* _ASSIGNMENT_
Omitting all pictures, print the lines of the listing from the one containing "Task: Open the www.vistracorp.com link" through the final line, both ends included, with no other text.

*** Block opens ***

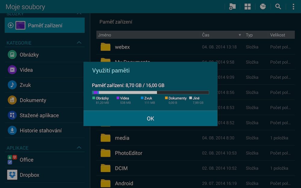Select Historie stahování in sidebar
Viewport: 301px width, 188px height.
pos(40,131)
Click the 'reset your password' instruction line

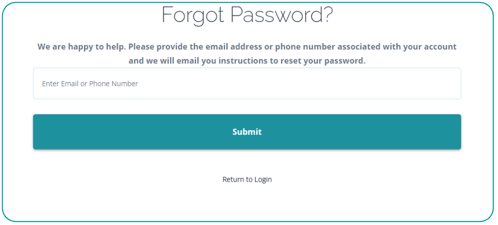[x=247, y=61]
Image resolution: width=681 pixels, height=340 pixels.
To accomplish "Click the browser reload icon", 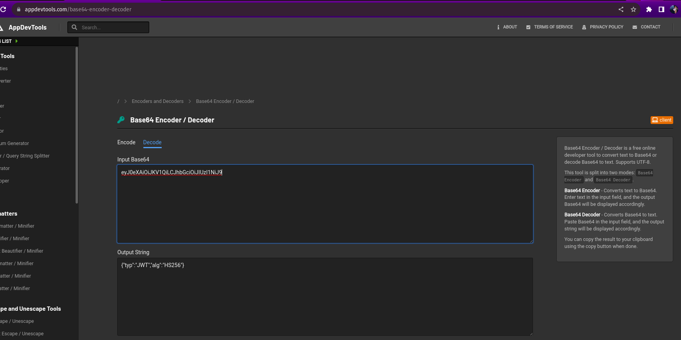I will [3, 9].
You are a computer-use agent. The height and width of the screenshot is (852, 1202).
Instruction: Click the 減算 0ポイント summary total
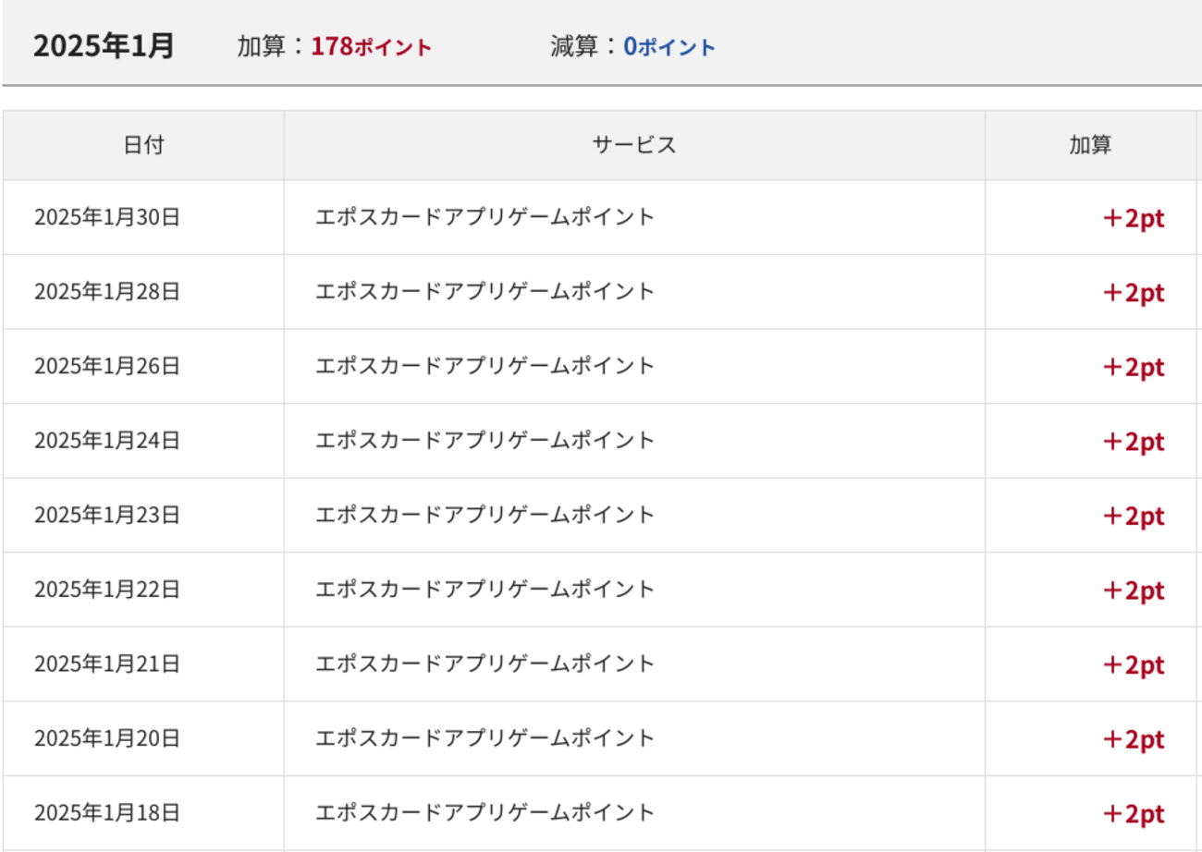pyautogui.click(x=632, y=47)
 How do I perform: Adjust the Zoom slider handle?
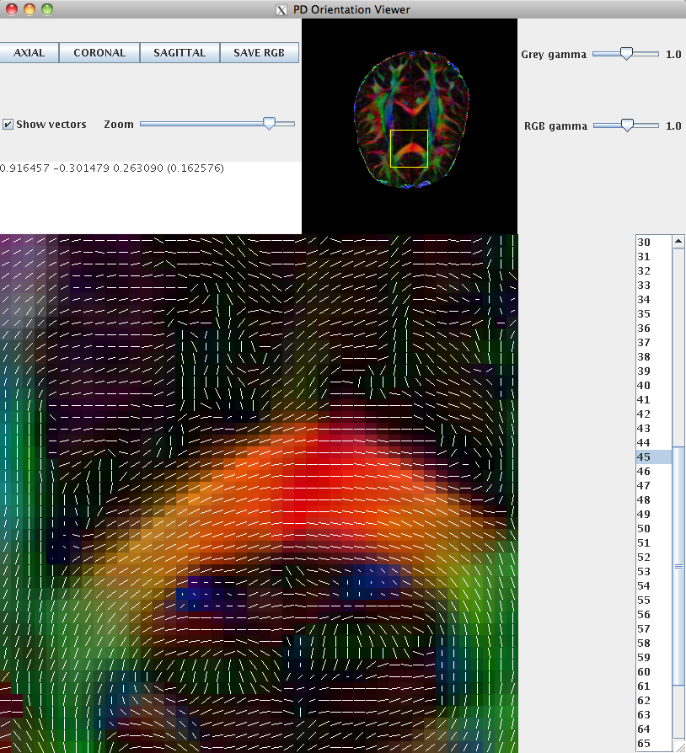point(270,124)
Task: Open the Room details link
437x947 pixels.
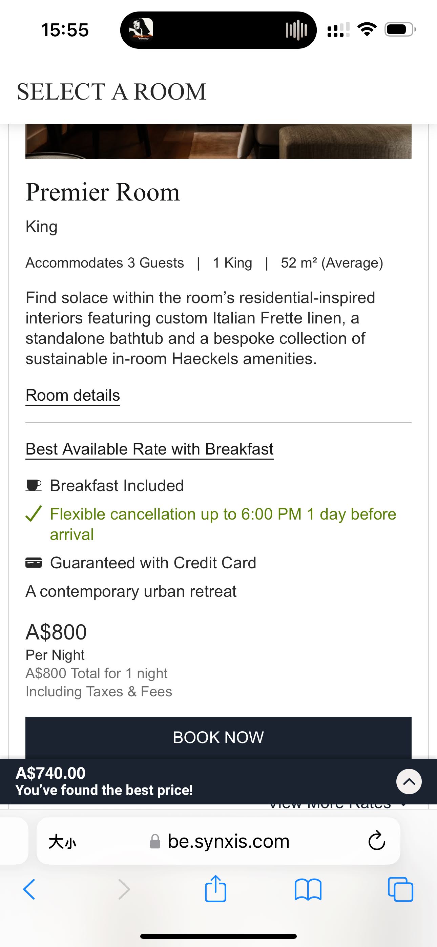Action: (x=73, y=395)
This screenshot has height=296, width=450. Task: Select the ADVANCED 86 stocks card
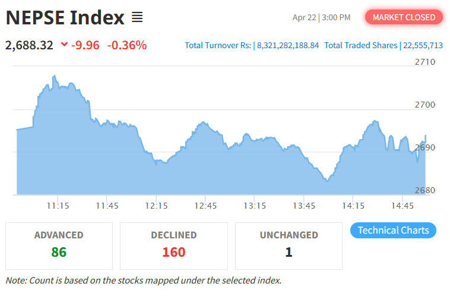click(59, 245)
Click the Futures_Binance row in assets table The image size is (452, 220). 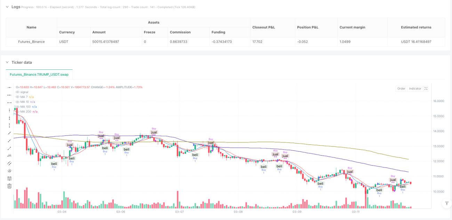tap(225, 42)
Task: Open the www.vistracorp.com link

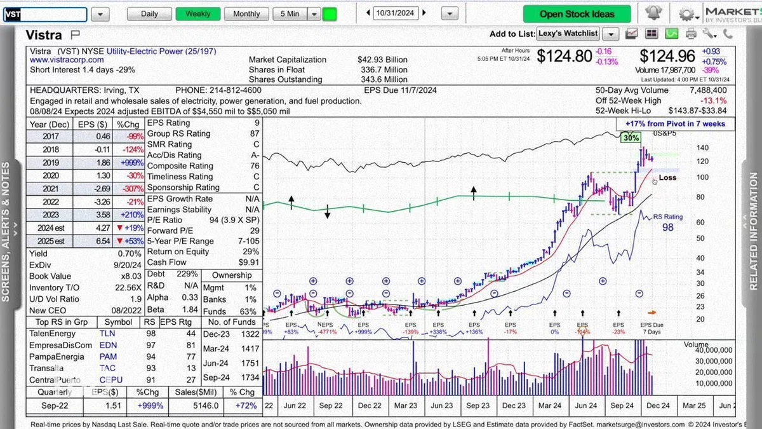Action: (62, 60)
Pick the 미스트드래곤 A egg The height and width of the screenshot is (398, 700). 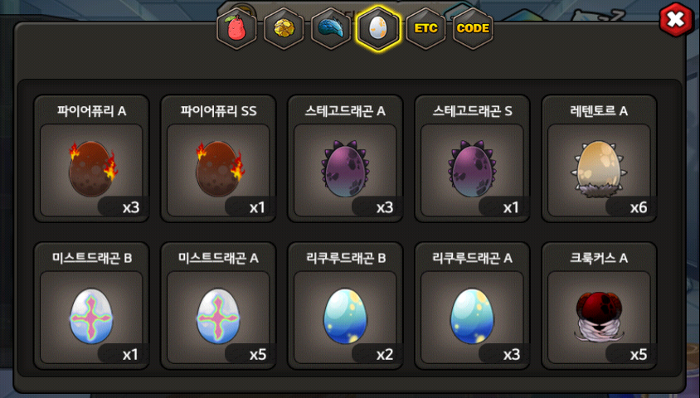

*** Block closes ***

* _WORKED SOLUTION_
Task: Open the www.vistracorp.com link

Action: (62, 60)
Pick the 미스트드래곤 A egg The height and width of the screenshot is (398, 700). 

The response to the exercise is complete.